The film stars Fred MacMurray as an insurance salesman, Barbara Stanwyck as a provocative housewife who wishes her husband were dead, and Edward G. Robinson as a claims adjuster whose job is to find phony claims. The term double indemnity refers to a clause in certain life insurance policies that doubles the payout in cases when death is caused by accidental means.
…Widely regarded as a classic, it is often cited as a paradigmatic film noir and as having set the standard for the films that followed in that genre. (link)
Stanwyck and MacMurray in the film:
Finally, on the idiom meet cute (in which cute functions as an adverb), first from Wikipedia:
A meet-cute is a term sometimes used to describe a situation in film, television, etc. in which a future romantic couple meets for the first time in a way that is considered adorable, entertaining, or amusing.
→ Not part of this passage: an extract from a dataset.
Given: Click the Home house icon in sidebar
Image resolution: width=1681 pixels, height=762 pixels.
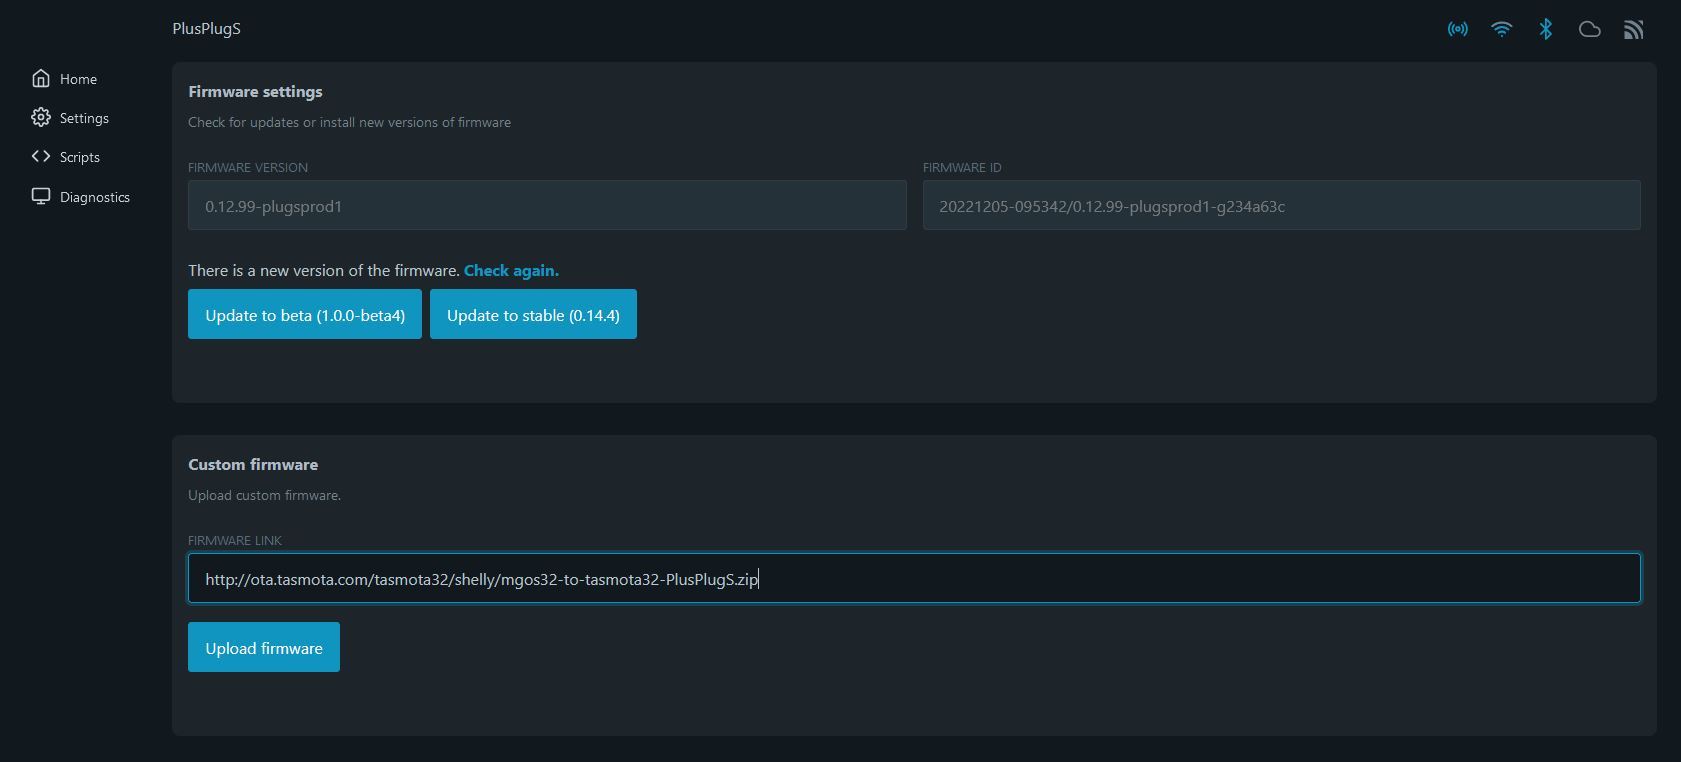Looking at the screenshot, I should click(40, 78).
This type of situation is a staple of romantic comedies, commonly involving contrived, unusual, or comic circumstances. The technique creates an artificial situation contrived by the filmmakers in order to bring together characters in a theoretically entertaining manner. Frequently the meet-cute leads to a humorous clash of personalities or beliefs, embarrassing situations, or comical misunderstandings that further drive the plot.
The term is widely used by screenwriters. Billy Wilder uses it in a 1996 Paris Review interview, in reference to his 1938 screwball comedy film Bluebeard’s Eighth Wife, adding that the concept was “a staple of romantic comedies back then”.
Film critics such as Roger Ebert or the Associated Press’ Christy Lemire popularized the term in their reviews.
then from OED3 (June 2001), which takes it back at least to 1941 (in a quote that presupposes that it was already in use among screenwriters):
to meet cute: (in film-makers’ jargon, of two characters) to have an accidental meeting which leads to or is followed by romantic involvement.
1941 A. Boucher Case of Solid Key iii. 49 Last night was nice, but this is today. We met cute, as they say in story conferences; but people don’t live cute.
1956 G. Axelrod Will Success spoil Rock Hunter? 82 Irving: Dear boy, the beginning of a movie is childishly simple. The boy and girl meet. The only important thing to remember is that — in a movie — the boy and the girl must meet in some cute way. They cannot..meet like normal people at, perhaps, a cocktail party or some other social function. No. It is terribly important that they meet cute.